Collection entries
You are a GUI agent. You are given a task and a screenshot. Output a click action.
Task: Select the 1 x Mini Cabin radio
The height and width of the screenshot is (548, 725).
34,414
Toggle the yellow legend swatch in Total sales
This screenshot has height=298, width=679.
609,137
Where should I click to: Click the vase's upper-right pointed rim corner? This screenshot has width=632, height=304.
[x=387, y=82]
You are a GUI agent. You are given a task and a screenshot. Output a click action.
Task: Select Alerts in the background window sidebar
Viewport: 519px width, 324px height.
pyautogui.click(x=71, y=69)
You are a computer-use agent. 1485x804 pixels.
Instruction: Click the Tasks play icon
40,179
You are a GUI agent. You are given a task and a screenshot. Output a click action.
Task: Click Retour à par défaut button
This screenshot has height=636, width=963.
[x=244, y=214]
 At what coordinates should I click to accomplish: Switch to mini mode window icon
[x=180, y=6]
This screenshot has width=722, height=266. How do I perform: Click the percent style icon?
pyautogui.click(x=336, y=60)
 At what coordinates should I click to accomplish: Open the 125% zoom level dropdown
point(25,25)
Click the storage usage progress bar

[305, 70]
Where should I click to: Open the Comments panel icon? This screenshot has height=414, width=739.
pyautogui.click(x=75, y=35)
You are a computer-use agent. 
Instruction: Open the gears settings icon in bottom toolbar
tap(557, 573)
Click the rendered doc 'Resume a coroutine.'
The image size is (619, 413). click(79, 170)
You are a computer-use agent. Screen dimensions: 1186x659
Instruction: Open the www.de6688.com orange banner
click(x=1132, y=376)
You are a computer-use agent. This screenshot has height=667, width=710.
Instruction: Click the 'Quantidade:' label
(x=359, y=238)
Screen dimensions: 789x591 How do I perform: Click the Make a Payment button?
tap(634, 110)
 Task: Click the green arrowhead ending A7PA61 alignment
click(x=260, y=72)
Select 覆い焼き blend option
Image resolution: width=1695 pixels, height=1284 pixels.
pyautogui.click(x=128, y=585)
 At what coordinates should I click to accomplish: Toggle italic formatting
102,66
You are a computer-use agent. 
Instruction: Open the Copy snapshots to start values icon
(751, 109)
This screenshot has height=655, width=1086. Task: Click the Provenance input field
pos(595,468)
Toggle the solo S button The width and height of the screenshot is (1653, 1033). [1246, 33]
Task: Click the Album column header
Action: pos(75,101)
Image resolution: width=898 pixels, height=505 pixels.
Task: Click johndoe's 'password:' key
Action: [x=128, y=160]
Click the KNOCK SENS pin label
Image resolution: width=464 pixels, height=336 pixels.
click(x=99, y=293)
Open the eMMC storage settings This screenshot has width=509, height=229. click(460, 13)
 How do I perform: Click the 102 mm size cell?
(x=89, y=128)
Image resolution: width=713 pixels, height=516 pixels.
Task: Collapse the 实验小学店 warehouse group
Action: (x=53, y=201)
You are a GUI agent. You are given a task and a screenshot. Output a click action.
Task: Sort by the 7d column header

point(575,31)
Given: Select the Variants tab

* _WHAT NEEDS TO BE DONE_: Please transcribe each entry exactly, keeping every word as it is.

* _RESPONSE TO THE EXERCISE_:
You are a GUI agent. You are given a task and a screenshot. Output a click action.
Task: Select the 1 x Mini Cabin radio
The height and width of the screenshot is (548, 725).
34,414
Toggle the yellow legend swatch in Total sales
This screenshot has height=298, width=679.
609,137
Where should I click to: Click the vase's upper-right pointed rim corner? This screenshot has width=632, height=304.
[x=387, y=82]
You are a GUI agent. You are given a task and a screenshot. Output a click action.
Task: Select Alerts in the background window sidebar
Viewport: 519px width, 324px height.
pyautogui.click(x=71, y=69)
You are a computer-use agent. 1485x804 pixels.
Instruction: Click the Tasks play icon
40,179
You are a GUI agent. You are given a task and a screenshot. Output a click action.
Task: Click Retour à par défaut button
This screenshot has height=636, width=963.
[x=244, y=214]
 At what coordinates should I click to accomplish: Switch to mini mode window icon
[x=180, y=6]
This screenshot has width=722, height=266. How do I perform: Click the percent style icon?
pyautogui.click(x=336, y=60)
 At what coordinates should I click to accomplish: Open the 125% zoom level dropdown
point(25,25)
Click the storage usage progress bar

[305, 70]
Where should I click to: Open the Comments panel icon? This screenshot has height=414, width=739.
pyautogui.click(x=75, y=35)
You are a computer-use agent. 
Instruction: Open the gears settings icon in bottom toolbar
tap(557, 573)
Click the rendered doc 'Resume a coroutine.'
The image size is (619, 413). click(79, 170)
You are a computer-use agent. Screen dimensions: 1186x659
Instruction: Open the www.de6688.com orange banner
click(x=1132, y=376)
You are a computer-use agent. This screenshot has height=667, width=710.
Instruction: Click the 'Quantidade:' label
(x=359, y=238)
Screen dimensions: 789x591 How do I perform: Click the Make a Payment button?
tap(634, 110)
 Task: Click the green arrowhead ending A7PA61 alignment
click(x=260, y=72)
Select 覆い焼き blend option
Image resolution: width=1695 pixels, height=1284 pixels.
pyautogui.click(x=128, y=585)
 At what coordinates should I click to accomplish: Toggle italic formatting
102,66
You are a computer-use agent. 
Instruction: Open the Copy snapshots to start values icon
(751, 109)
This screenshot has height=655, width=1086. Task: Click the Provenance input field
pos(595,468)
Toggle the solo S button The width and height of the screenshot is (1653, 1033). [1246, 33]
Task: Click the Album column header
Action: pos(75,101)
Image resolution: width=898 pixels, height=505 pixels.
Task: Click johndoe's 'password:' key
Action: [x=128, y=160]
Click the KNOCK SENS pin label
Image resolution: width=464 pixels, height=336 pixels.
click(x=99, y=293)
Open the eMMC storage settings This screenshot has width=509, height=229. click(460, 13)
 How do I perform: Click the 102 mm size cell?
(x=89, y=128)
Image resolution: width=713 pixels, height=516 pixels.
Task: Collapse the 实验小学店 warehouse group
Action: (x=53, y=201)
You are a GUI agent. You are given a task and a screenshot. Output a click action.
Task: Sort by the 7d column header

point(575,31)
Given: Select the Variants tab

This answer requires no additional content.